Banks and SEC Are Watching Climate Risk
Companies not motivated by the carrot may experience the stick, as banks and regulators are also looking for more transparency and accountability on business risks for companies that ignore climate change.
“Climate risk is increasingly integrated into credit analysis,” said Fitch, the bond ratings agency, in a recent analysis. “Pressures on corporates to decarbonize increasingly comes from the banking sector. Stakeholders and regulators force banks’ senior management to look more carefully at bank customers’ carbon footprints and assess how they fit in with their public carbon-reduction targets.
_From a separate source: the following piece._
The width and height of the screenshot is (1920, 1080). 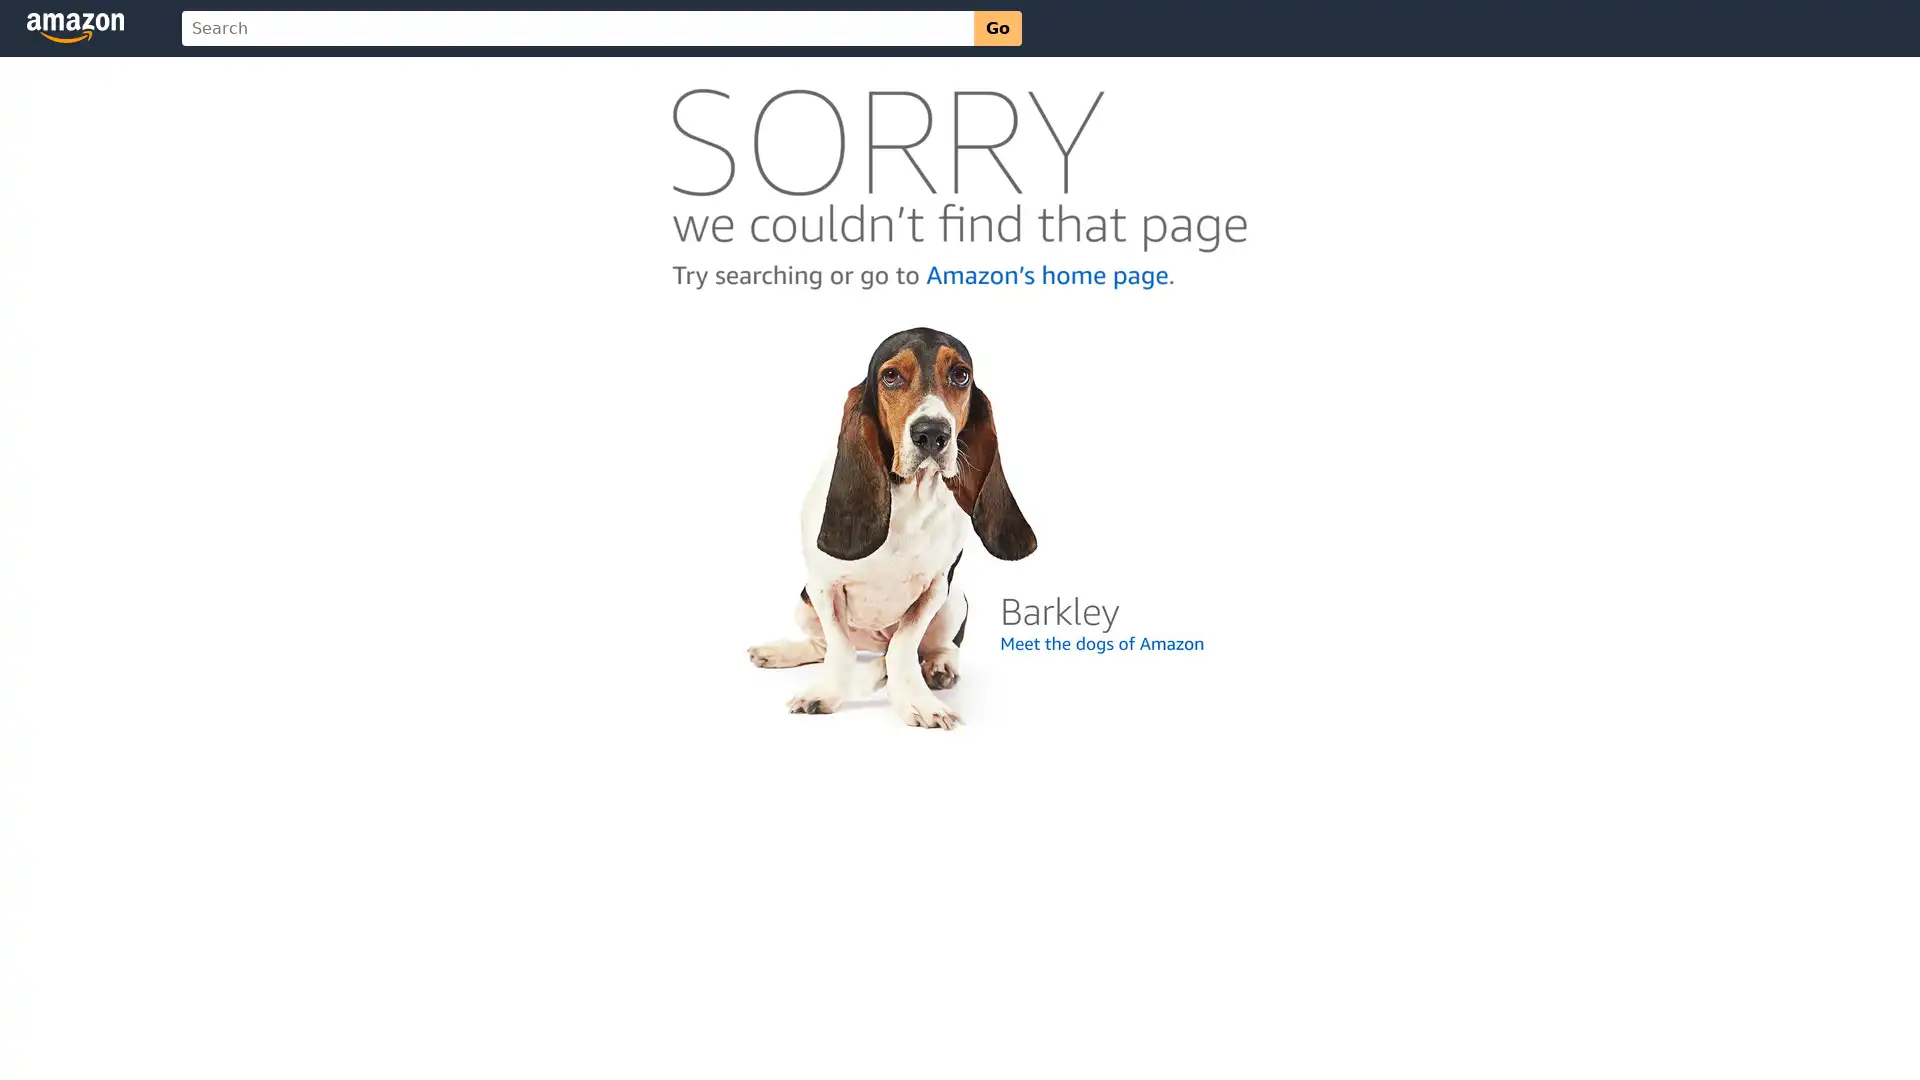 I want to click on Go, so click(x=998, y=28).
Many leading banks have already made public commitments to achieve net-zero targets throughout their entire value chains, including Scope 3 emissions coming from their counterparties, such as borrowers, in line with Paris Agreement timeframes.”
Under the Biden administration, the Securities and Exchange Commission has elevated climate risk as an enforcement priority. Acting SEC Chair Allison Herren Lee recently directed the agency’s Division of Corporation Finance to “enhance its focus on climate-related disclosure” in public company filings, and has issued guidance on its climate focus.
“Now more than ever, investors are considering climate-related issues when making their investment decisions,” said Lee. “It is our responsibility to ensure that they have access to material information when planning for their financial future.”
But experts in sustainable finance say corporations’ motives should be realigned because it is what their stakeholders require.
“Sustainable business is good business,” said Dan Shurey, Vice President of Sustainable Finance at ING. “I think that’s become pretty well recognized across sectors. It’s no longer a nice to have it’s a need to have.”